Additional Embodiments

[0334] In the foregoing specification, the invention has been described with reference to specific embodiments thereof. It will, however, be evident that various modifications and changes may be made thereto without departing from the broader spirit and scope of the invention. The specification and drawings are, accordingly, to be regarded in an illustrative rather than restrictive sense.

[0335] Indeed, although this invention has been disclosed in the context of certain embodiments and examples, it will be understood by those skilled in the art that the invention extends beyond the specifically disclosed embodiments to other alternative embodiments and/or uses of the invention and obvious modifications and equivalents thereof. In addition, while several variations of the embodiments of the invention have been shown and described in detail, other modifications, which are within the scope of this invention, will be readily apparent to those of skill in the art based upon this disclosure. It is also contemplated that various combinations or sub-combinations of the specific features and aspects of the embodiments may be made and still fall within the scope of the invention. It should be understood that various features and aspects of the disclosed embodiments can be combined with, or substituted for, one another in order to form varying modes of the embodiments of the disclosed invention. Any methods disclosed herein need not be performed in the order recited. Thus, it is intended that the scope of the invention herein disclosed should not be limited by the particular embodiments described above.

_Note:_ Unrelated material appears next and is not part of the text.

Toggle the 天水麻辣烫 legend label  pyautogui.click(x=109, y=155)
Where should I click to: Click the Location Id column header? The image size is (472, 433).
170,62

[0336] It will be appreciated that the systems and methods of the disclosure each have several innovative aspects, no single one of which is solely responsible or required for the desirable attributes disclosed herein. The various features and processes described above may be used independently of one another, or may be combined in various ways. All possible combinations and subcombinations are intended to fall within the scope of this disclosure.

[0337] Certain features that are described in this specification in the context of separate embodiments also may be implemented in combination in a single embodiment. Conversely, various features that are described in the context of a single embodiment also may be implemented in multiple embodiments separately or in any suitable subcombination. Moreover, although features may be described above as acting in certain combinations and even initially claimed as such, one or more features from a claimed combination may in some cases be excised from the combination, and the claimed combination may be directed to a subcombination or variation of a subcombination. No single feature or group of features is necessary or indispensable to each and every embodiment.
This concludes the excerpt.